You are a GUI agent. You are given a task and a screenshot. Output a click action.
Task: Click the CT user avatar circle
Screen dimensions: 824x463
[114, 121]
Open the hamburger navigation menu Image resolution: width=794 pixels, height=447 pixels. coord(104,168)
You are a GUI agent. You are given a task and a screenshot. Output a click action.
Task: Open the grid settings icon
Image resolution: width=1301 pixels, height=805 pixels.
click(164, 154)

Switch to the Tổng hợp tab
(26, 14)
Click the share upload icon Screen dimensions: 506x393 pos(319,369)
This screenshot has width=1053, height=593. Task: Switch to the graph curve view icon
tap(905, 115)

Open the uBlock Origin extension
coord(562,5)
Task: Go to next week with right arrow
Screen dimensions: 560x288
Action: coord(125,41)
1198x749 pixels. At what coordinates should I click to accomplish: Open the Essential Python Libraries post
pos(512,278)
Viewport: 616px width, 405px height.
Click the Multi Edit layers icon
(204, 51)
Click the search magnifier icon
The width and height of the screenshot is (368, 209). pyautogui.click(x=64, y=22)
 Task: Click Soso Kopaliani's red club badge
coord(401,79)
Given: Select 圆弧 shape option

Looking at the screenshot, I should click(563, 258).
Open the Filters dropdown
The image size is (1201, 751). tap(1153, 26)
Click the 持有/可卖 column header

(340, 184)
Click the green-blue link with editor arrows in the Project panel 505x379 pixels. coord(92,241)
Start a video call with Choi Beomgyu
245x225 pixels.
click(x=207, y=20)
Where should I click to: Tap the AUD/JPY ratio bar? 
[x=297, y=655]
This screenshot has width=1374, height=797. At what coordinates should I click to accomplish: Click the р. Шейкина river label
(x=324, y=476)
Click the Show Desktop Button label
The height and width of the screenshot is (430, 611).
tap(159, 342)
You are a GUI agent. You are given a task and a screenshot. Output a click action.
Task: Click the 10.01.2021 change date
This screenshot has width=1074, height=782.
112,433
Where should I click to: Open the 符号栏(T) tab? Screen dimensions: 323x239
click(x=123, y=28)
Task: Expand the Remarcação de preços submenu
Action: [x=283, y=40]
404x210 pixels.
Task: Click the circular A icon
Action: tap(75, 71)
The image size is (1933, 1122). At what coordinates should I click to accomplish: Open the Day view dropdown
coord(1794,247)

___

## Short exercise
Copy the lines from the one with "Switch to the Tổng hợp tab" up to and including the one with "tap(159, 342)", substituting "symbol" for "icon" and keeping everything else the same.

## Solution to the exercise
Switch to the Tổng hợp tab
(26, 14)
Click the share upload symbol Screen dimensions: 506x393 pos(319,369)
This screenshot has width=1053, height=593. Task: Switch to the graph curve view symbol
tap(905, 115)

Open the uBlock Origin extension
coord(562,5)
Task: Go to next week with right arrow
Screen dimensions: 560x288
Action: coord(125,41)
1198x749 pixels. At what coordinates should I click to accomplish: Open the Essential Python Libraries post
pos(512,278)
Viewport: 616px width, 405px height.
Click the Multi Edit layers symbol
(204, 51)
Click the search magnifier symbol
The width and height of the screenshot is (368, 209). pyautogui.click(x=64, y=22)
 Task: Click Soso Kopaliani's red club badge
coord(401,79)
Given: Select 圆弧 shape option

Looking at the screenshot, I should click(563, 258).
Open the Filters dropdown
The image size is (1201, 751). tap(1153, 26)
Click the 持有/可卖 column header

(340, 184)
Click the green-blue link with editor arrows in the Project panel 505x379 pixels. coord(92,241)
Start a video call with Choi Beomgyu
245x225 pixels.
click(x=207, y=20)
Where should I click to: Tap the AUD/JPY ratio bar? 
[x=297, y=655]
This screenshot has width=1374, height=797. At what coordinates should I click to accomplish: Click the р. Шейкина river label
(x=324, y=476)
Click the Show Desktop Button label
The height and width of the screenshot is (430, 611).
tap(159, 342)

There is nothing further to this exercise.